Copy out the CMB-ML pipeline introduction below in full, word for word.

:: TEXT EXTRACT ::
+===+
# CMB-ML Framework: Pipeline Code

# Introduction

CMB-ML manages a complex pipeline that processes data across multiple stages. Each stage produces outputs that need to be tracked, reused, and processed in later stages. Without a clear framework, this can lead to disorganized code, redundant logic, and errors.

The CMB-ML library provides a set of tools to manage these pipelines in a modular way. Each tool focuses on a specific task, such as handling data files, managing file paths, or defining pipeline stages. Together, they simplify building and maintaining complex workflows.

In the [previous notebook](./E_CMB_ML_framework.ipynb), I built up to a single stage of a pipeline. In this notebook, I look at how the pipeline can be assembled.

## Contents

View this notebook with [nbviewer](https://nbviewer.org/github/CMB-ML/cmb-ml/tree/main/demonstrations/F_CMB_ML_pipeline.ipynb#Introduction) (or in your IDE) to enable these links.

This notebook continues with the running [Example](#Example) from the previous notebook. It introduces two components of the CMB-ML library that exist outside the context of an individual stage, managing the whole pipeline instead:
- [PipelineContext](#PipelineContext): Manages the Executors in a pipeline
- [LogMaker](#LogMaker): Sets aside information used throughout the pipeline

A short [Conclusion](#Conclusion) wraps up and provides a segue to the next notebook. This notebook is mercifully shorter.

## Example

This notebook continues with considering the same simple task: converting a power spectrum to a map.

There are two stages. The first writes a power spectrum to the dataset as a text file. The second reads that power spectrum data and produces a "CMB" map.

(In the previous notebook, you may not have noticed the first stage running, because it was hidden in the "helper module." Almost all the code for this notebook is included.)

I do recommend looking through the Set-Up section, as some minor changes have been made to the Executors.
+===+
:: EXTRACTED MATERIAL ::
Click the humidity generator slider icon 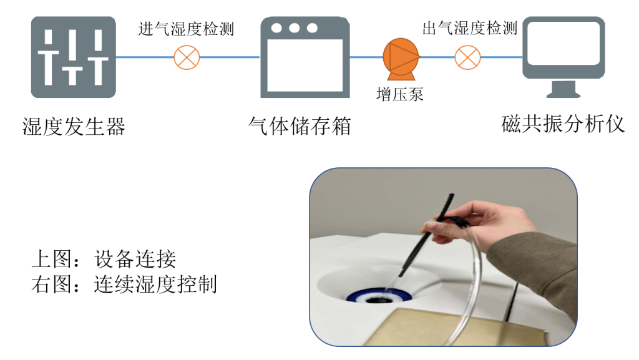tap(74, 57)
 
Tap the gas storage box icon tap(305, 57)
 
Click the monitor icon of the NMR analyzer tap(563, 57)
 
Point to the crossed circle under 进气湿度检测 tap(187, 57)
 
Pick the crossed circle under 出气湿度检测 tap(467, 57)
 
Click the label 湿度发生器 tap(74, 126)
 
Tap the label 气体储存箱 tap(300, 126)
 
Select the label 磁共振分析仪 tap(563, 124)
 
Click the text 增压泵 tap(400, 94)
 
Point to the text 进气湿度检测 tap(186, 29)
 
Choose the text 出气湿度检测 tap(470, 29)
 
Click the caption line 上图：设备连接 tap(104, 259)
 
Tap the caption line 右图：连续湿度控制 tap(124, 285)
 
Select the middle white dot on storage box tap(295, 27)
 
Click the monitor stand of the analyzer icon tap(563, 89)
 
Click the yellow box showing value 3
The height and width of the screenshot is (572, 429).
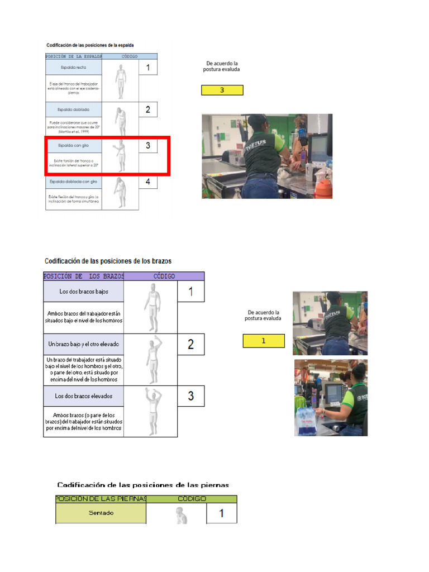[222, 90]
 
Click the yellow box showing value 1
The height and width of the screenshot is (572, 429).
[264, 341]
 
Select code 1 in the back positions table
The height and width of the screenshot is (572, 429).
[148, 68]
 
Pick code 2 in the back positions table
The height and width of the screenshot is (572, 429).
[148, 110]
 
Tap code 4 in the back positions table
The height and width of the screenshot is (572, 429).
[148, 182]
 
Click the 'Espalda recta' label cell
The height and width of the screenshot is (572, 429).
[74, 68]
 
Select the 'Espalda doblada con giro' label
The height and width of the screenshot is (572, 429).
[74, 182]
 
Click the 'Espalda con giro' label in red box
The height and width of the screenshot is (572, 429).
[74, 145]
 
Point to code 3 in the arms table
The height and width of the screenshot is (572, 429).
[191, 396]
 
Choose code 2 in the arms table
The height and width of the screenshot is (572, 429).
[191, 344]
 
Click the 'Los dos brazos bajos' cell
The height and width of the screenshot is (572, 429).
[84, 292]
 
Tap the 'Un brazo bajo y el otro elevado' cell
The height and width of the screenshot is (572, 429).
[84, 344]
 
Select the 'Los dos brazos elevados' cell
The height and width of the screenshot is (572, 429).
[84, 396]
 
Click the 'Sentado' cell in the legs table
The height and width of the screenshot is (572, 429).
[101, 513]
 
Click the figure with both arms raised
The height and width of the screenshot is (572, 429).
[150, 411]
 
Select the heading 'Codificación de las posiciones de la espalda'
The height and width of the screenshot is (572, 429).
[90, 45]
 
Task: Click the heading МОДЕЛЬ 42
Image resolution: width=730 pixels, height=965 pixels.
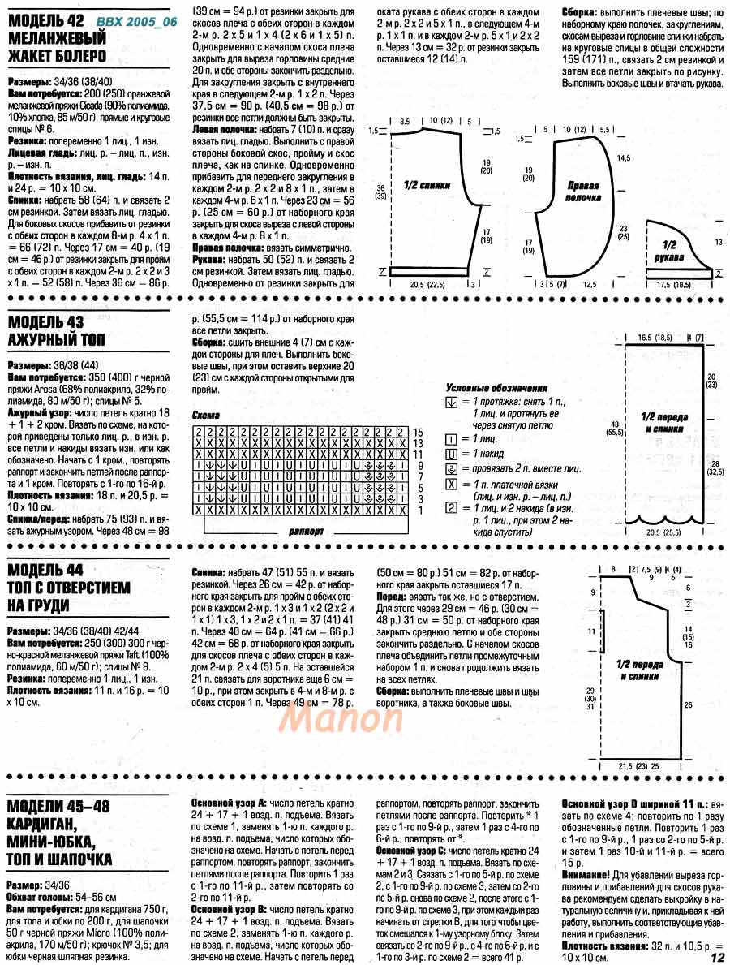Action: [x=47, y=20]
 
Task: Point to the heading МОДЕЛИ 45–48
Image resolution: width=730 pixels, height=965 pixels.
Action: [x=58, y=805]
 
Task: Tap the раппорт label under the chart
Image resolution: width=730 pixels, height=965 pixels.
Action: [x=306, y=531]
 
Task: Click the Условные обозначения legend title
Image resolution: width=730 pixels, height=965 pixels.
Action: [x=496, y=388]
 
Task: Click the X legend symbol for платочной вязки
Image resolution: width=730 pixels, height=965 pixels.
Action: [x=452, y=484]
+===+
:: WRITTEN SOLUTION ::
# CMB-ML Framework: Pipeline Code

# Introduction

CMB-ML manages a complex pipeline that processes data across multiple stages. Each stage produces outputs that need to be tracked, reused, and processed in later stages. Without a clear framework, this can lead to disorganized code, redundant logic, and errors.

The CMB-ML library provides a set of tools to manage these pipelines in a modular way. Each tool focuses on a specific task, such as handling data files, managing file paths, or defining pipeline stages. Together, they simplify building and maintaining complex workflows.

In the [previous notebook](./E_CMB_ML_framework.ipynb), I built up to a single stage of a pipeline. In this notebook, I look at how the pipeline can be assembled.

## Contents

View this notebook with [nbviewer](https://nbviewer.org/github/CMB-ML/cmb-ml/tree/main/demonstrations/F_CMB_ML_pipeline.ipynb#Introduction) (or in your IDE) to enable these links.

This notebook continues with the running [Example](#Example) from the previous notebook. It introduces two components of the CMB-ML library that exist outside the context of an individual stage, managing the whole pipeline instead:
- [PipelineContext](#PipelineContext): Manages the Executors in a pipeline
- [LogMaker](#LogMaker): Sets aside information used throughout the pipeline

A short [Conclusion](#Conclusion) wraps up and provides a segue to the next notebook. This notebook is mercifully shorter.

## Example

This notebook continues with considering the same simple task: converting a power spectrum to a map.

There are two stages. The first writes a power spectrum to the dataset as a text file. The second reads that power spectrum data and produces a "CMB" map.

(In the previous notebook, you may not have noticed the first stage running, because it was hidden in the "helper module." Almost all the code for this notebook is included.)

I do recommend looking through the Set-Up section, as some minor changes have been made to the Executors.